Question on the inverse square law

[WayneF]

The close reflected paths are more added light onto the subject than the direct path inverse square law considers. In practice, its not a big problem, since it is relatively small, and TTL metering will meter the sum, and off course when we adjust compensation by eye, that takes care of it too. Any addition actually helps the other problems, like TTL BL flash being reduced by the ambient, or the D-lens focus distance being reported wrong in zooms.
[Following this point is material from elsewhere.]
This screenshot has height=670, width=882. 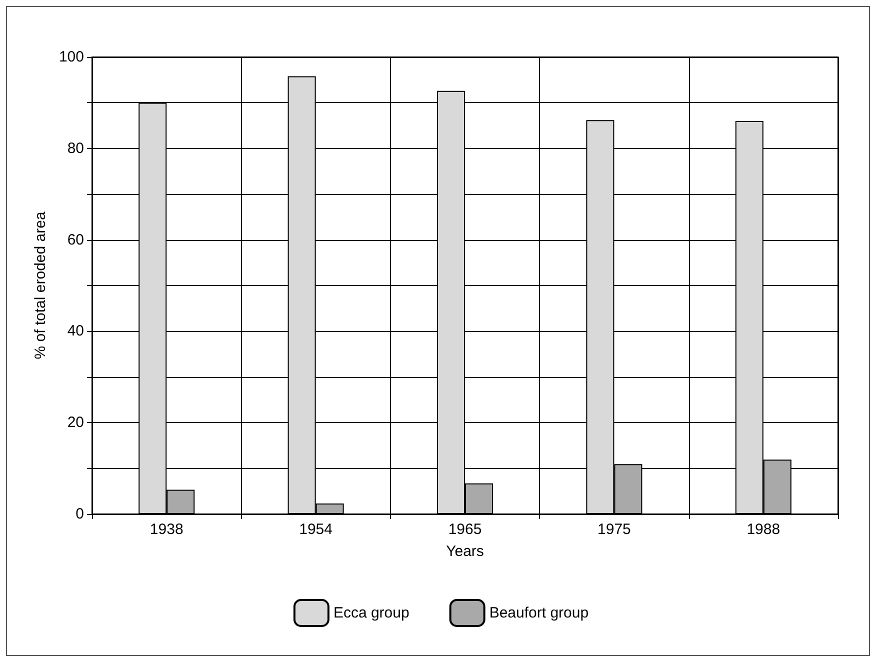 I want to click on y-tick-label: 20, so click(x=76, y=423).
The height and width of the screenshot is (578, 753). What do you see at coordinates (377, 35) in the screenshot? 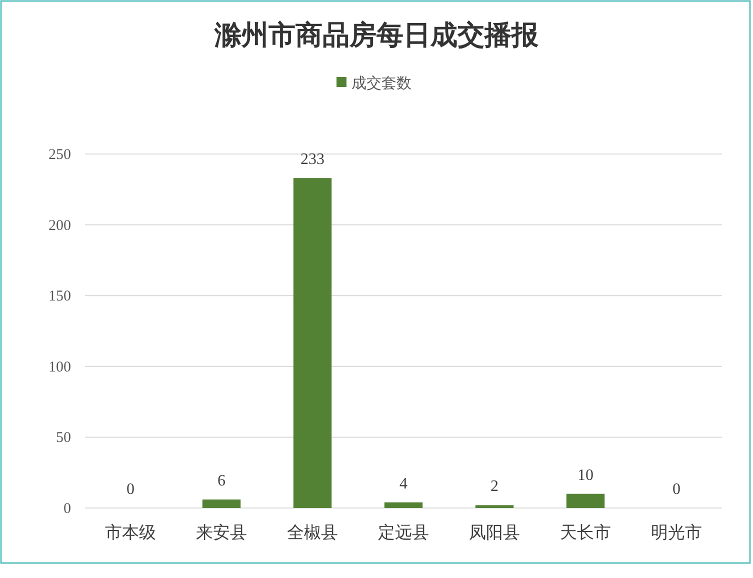
I see `chart-title: 滁州市商品房每日成交播报` at bounding box center [377, 35].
It was always easy to start a wild debate about why the camera distance is not a factor of exposure, it has been debated since we had enough communication to debate it. But it is obviously not debatable that is it true, so it's really enough to just know its true.

 

[Revet]

No, exposure does not matter where the camera is (OK, technically if avoiding macro distances, other factors kick in there).
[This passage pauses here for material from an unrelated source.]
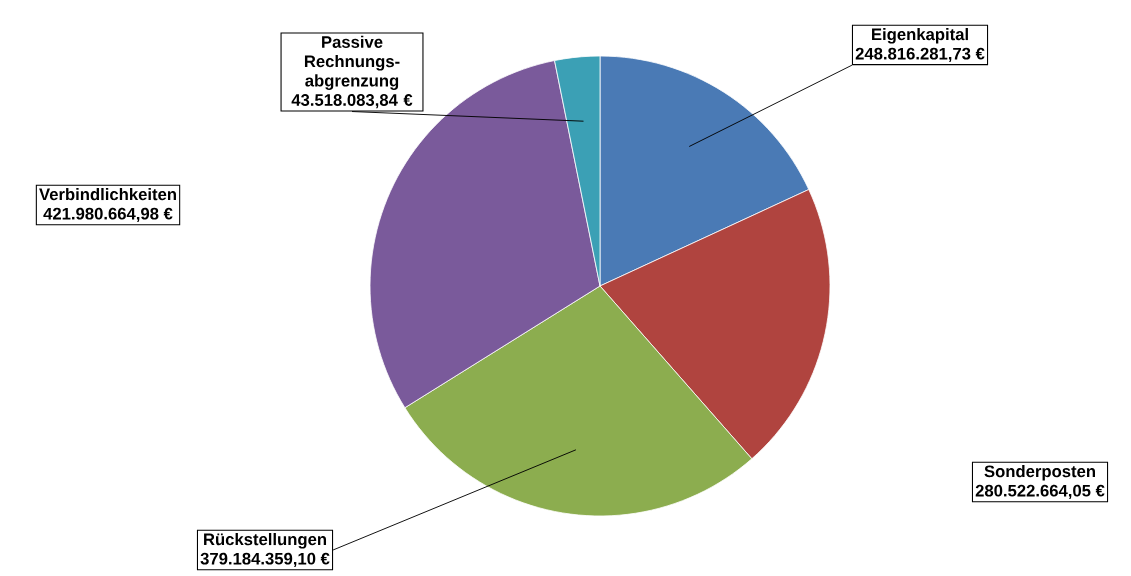 The width and height of the screenshot is (1131, 576). Describe the element at coordinates (352, 62) in the screenshot. I see `slice-label: Passive Rechnungs-abgrenzung` at that location.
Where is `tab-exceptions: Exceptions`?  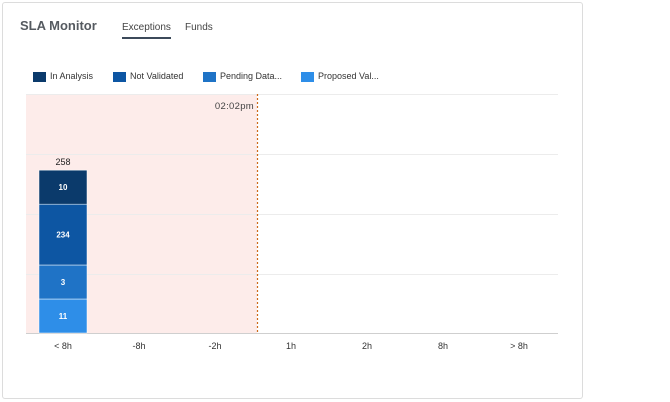 tab-exceptions: Exceptions is located at coordinates (146, 30).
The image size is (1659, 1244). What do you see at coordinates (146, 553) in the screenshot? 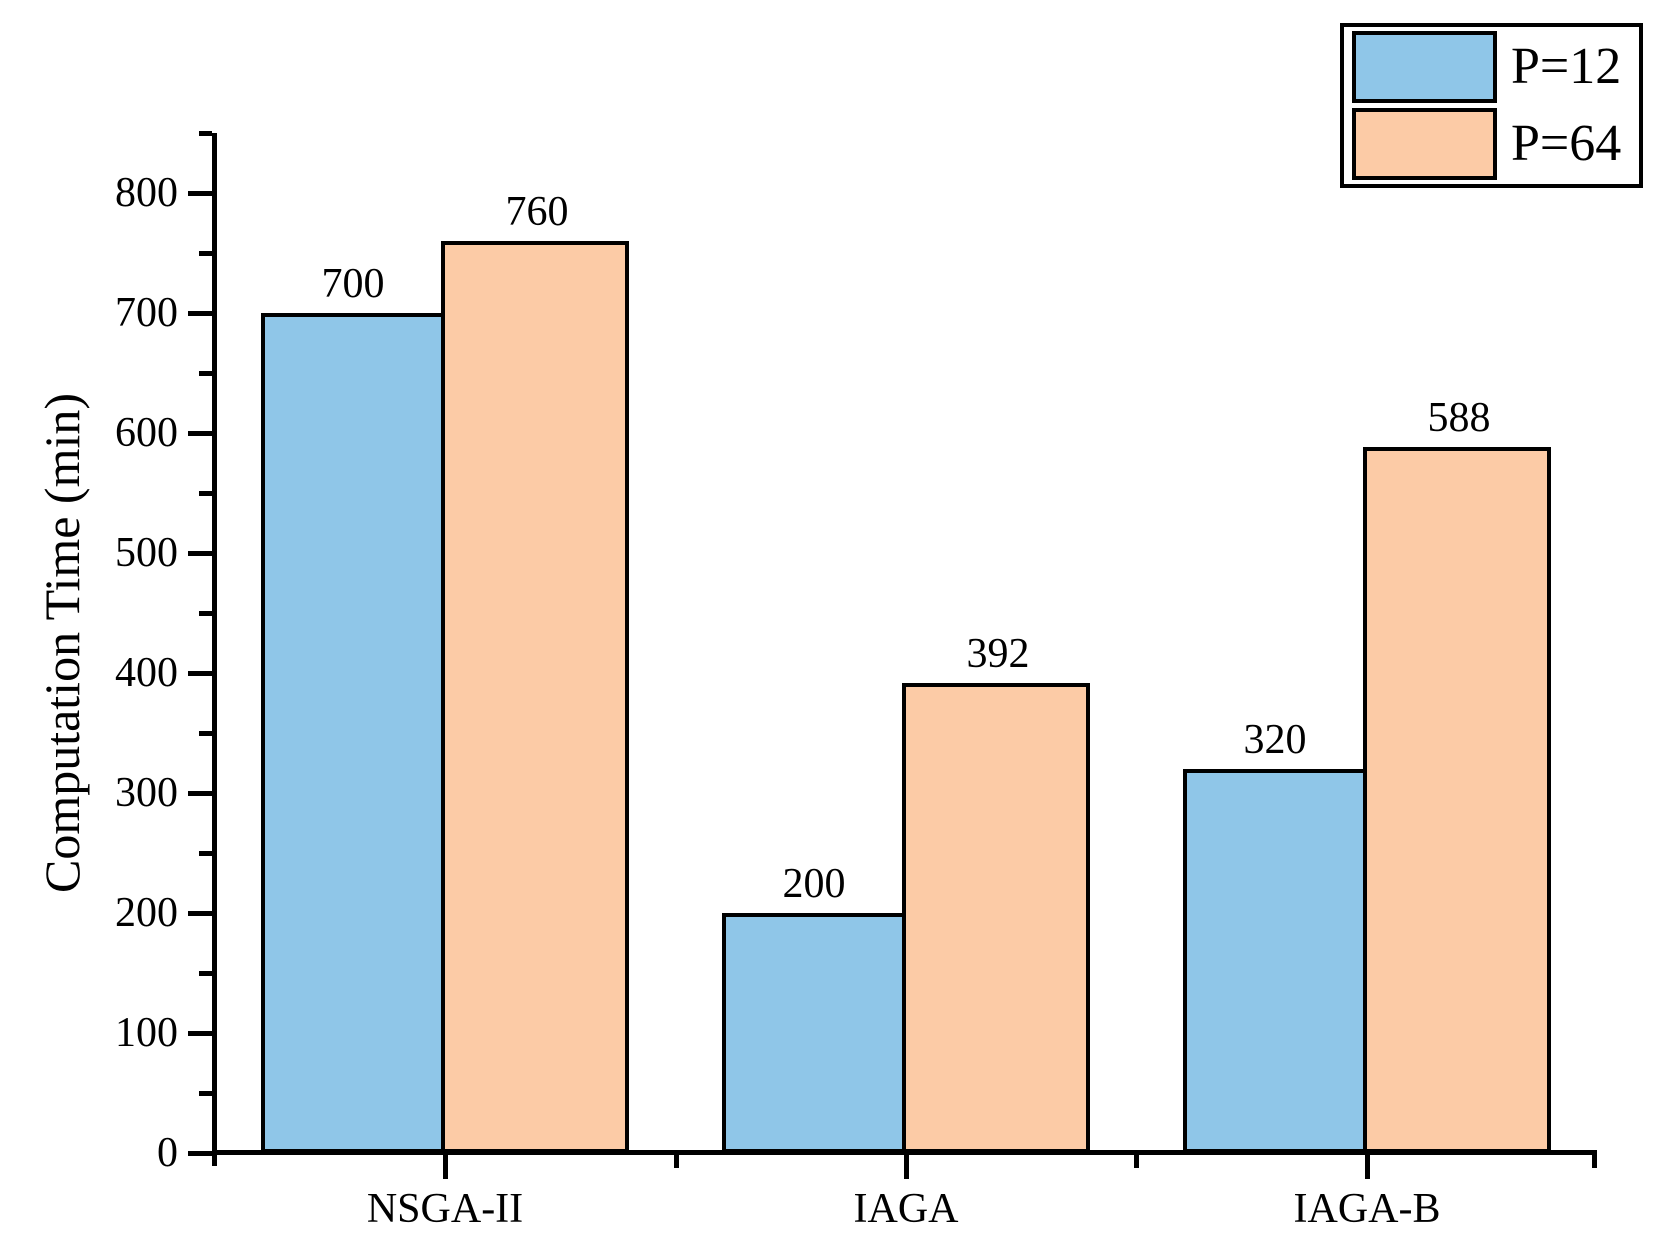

It is one of the hardest subjects to explain, so beginners sources never do. It is enough to know that the camera distance does not affect exposure.

Yes, inverse square law always exists, but our use of it is about light sources, traveling from there to us.
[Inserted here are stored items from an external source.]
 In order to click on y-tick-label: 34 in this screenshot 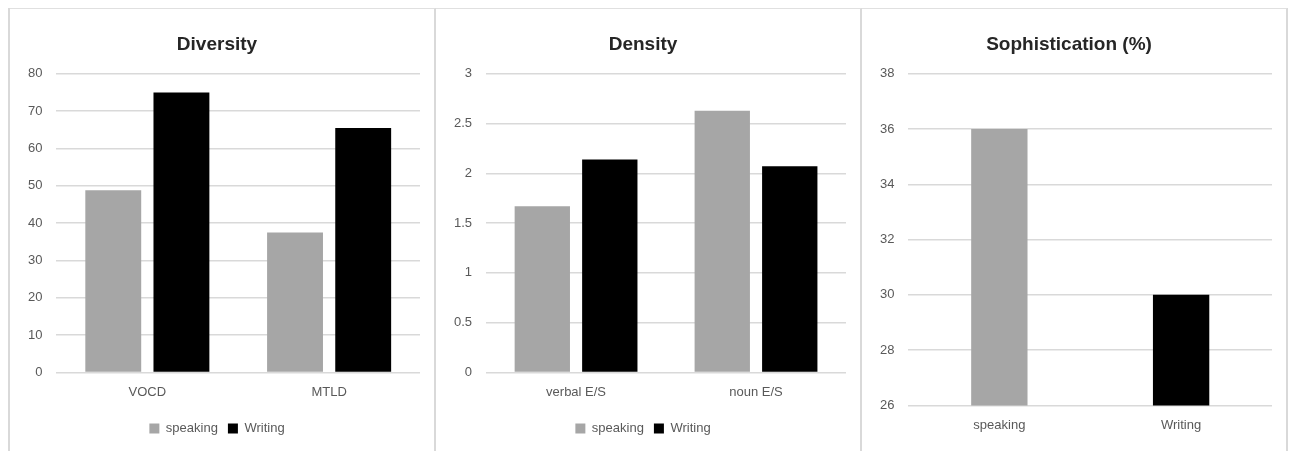, I will do `click(887, 183)`.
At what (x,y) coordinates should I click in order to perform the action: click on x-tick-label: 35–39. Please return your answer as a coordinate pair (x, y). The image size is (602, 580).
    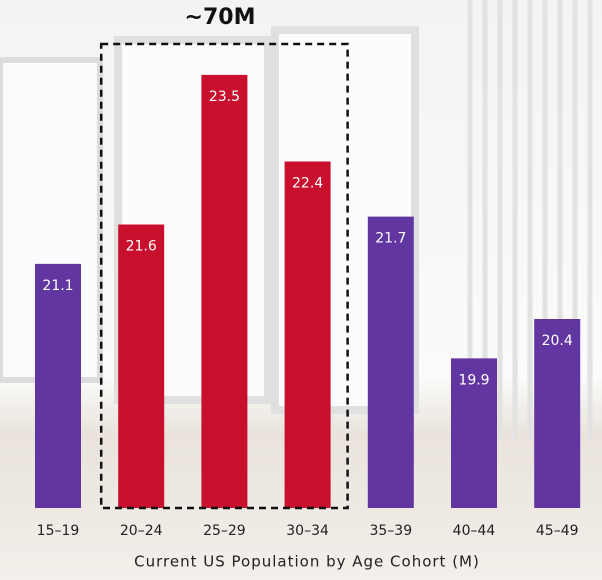
    Looking at the image, I should click on (390, 531).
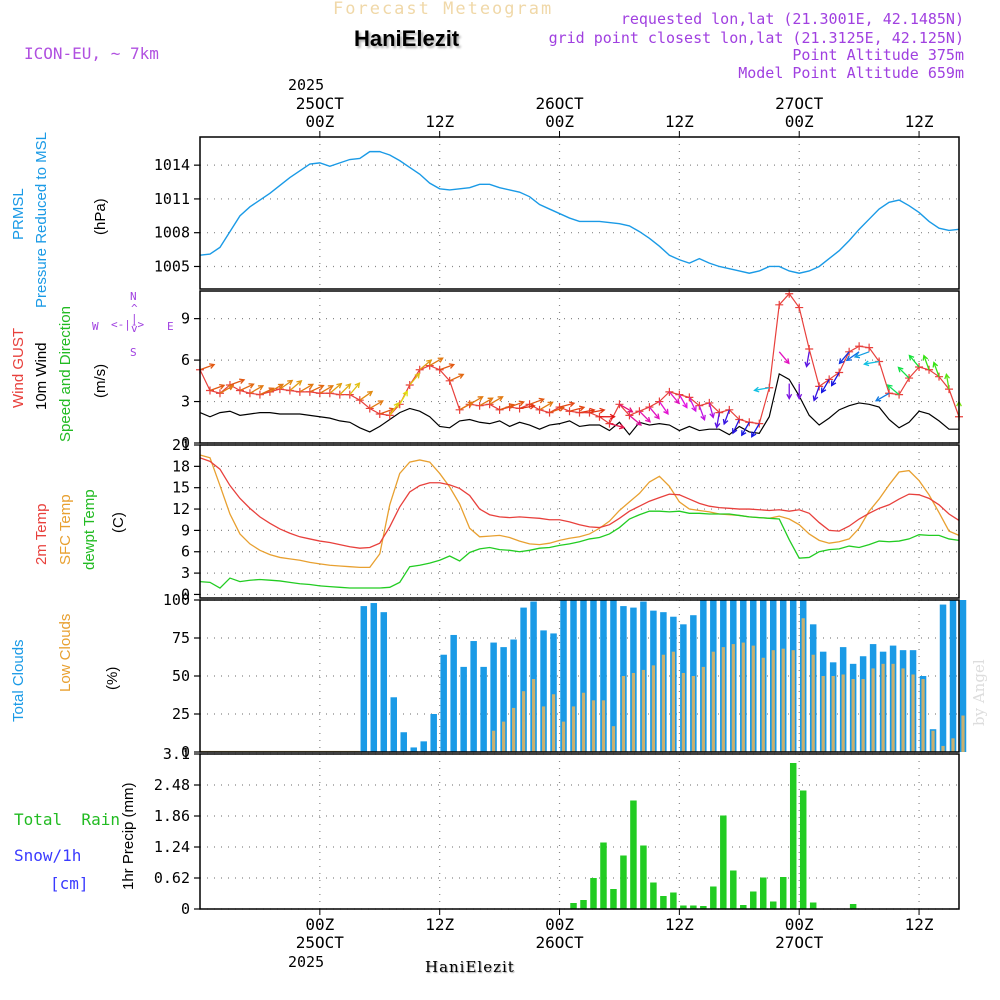 The width and height of the screenshot is (1000, 1000). I want to click on bottom-time-label: 27OCT, so click(800, 942).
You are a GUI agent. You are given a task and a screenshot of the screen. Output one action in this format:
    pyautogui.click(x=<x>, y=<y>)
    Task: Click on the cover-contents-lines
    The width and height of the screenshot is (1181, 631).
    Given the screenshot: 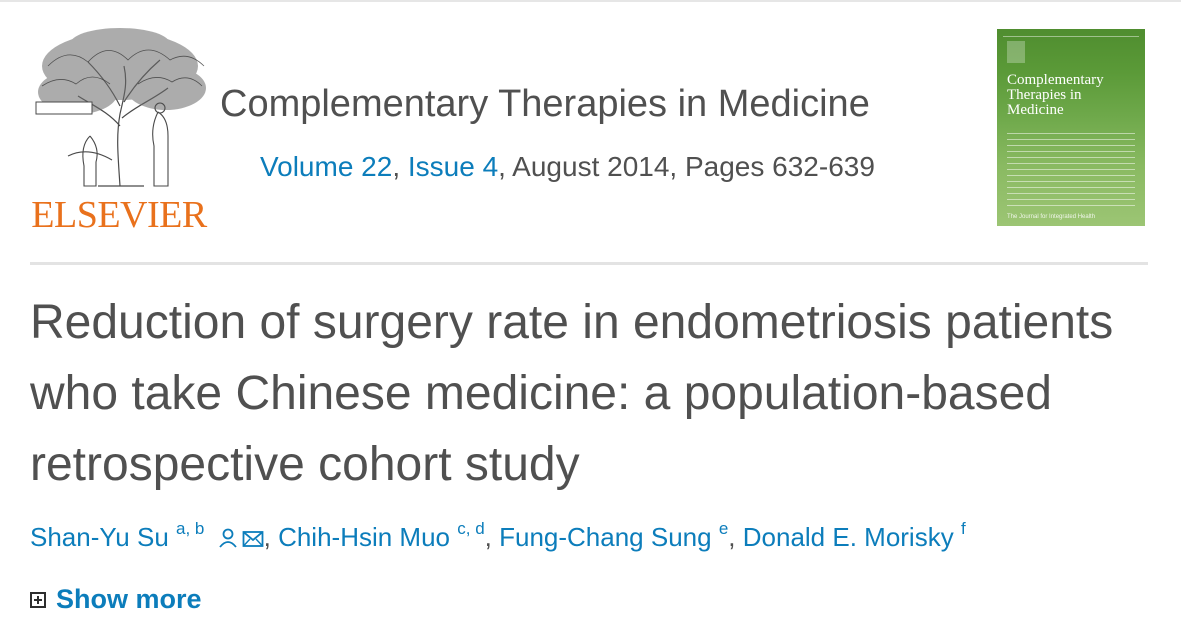 What is the action you would take?
    pyautogui.click(x=1071, y=172)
The camera view is a different situation, seeing an illuminated surface out there, and the area it sees is much reduced when it is close, by exactly the same inverse square law relationship, which exactly cancels out, so that camera distance is not a factor of exposure. Yes, twice closer is 4x brighter, but the camera then sees 1/2 size area (1/4 area), so the surface brightness per unit area says constant. See Camera distance does not affect exposure if you dare.

Same reason that f/4 is the same f/4, regardless of the focal length or actual corresponding aperture diameter.
So same reason that zooming in tight with a long telephoto lens does not change the brightness of the exposure.

Regarding your result, try again paying close attention to the details. Move the subject or the camera, it only matters how far the flash has to travel. But all else must be the same.




But for example, the sun gives us Sunny 16 exposures of the mountain, no matter how far the camera is from it.

Got brave this morning and read the explanation in the hyperlink. Very well stated and perfectly understandable presentation. I saw a really good figure once in a Digital Photography School E book showing what happens to the density of photon's with distance. If you imagine an image of a mountain in that figure, it is pretty easy to see that the number of photons remains the same within a far or closer up shot of the mountain. This work's great for the particle theory of light, what about the wave theory!!!!! LOL

 

[WayneF]

And what about if the flash is on the camera?

 

[Revet]

Thank you all for the comments. I think we sufficiently beat this subject to death. Time to move on!!

 

[Revet]

And what about if the flash is on the camera?

Lost me here Wayne. I thought we were discussing how a mountain has the same illumination on our sensor when we are close or far. How does a flash on or off a camera fit in here?? Please bear in mind that I haven't had my morning coffee yet so I might be missing the obvious here!!

 

[WayneF]

Lost me here Wayne. I thought we were discussing how a mountain has the same illumination on our sensor when we are close or far. How does a flash on or off a camera fit in here?? Please bear in mind that I haven't had my morning coffee yet so I might be missing the obvious here!!

Sorry, just a poor attempt at a weak joke. Camera distance is not a factor of exposure, unless the flash is on the camera.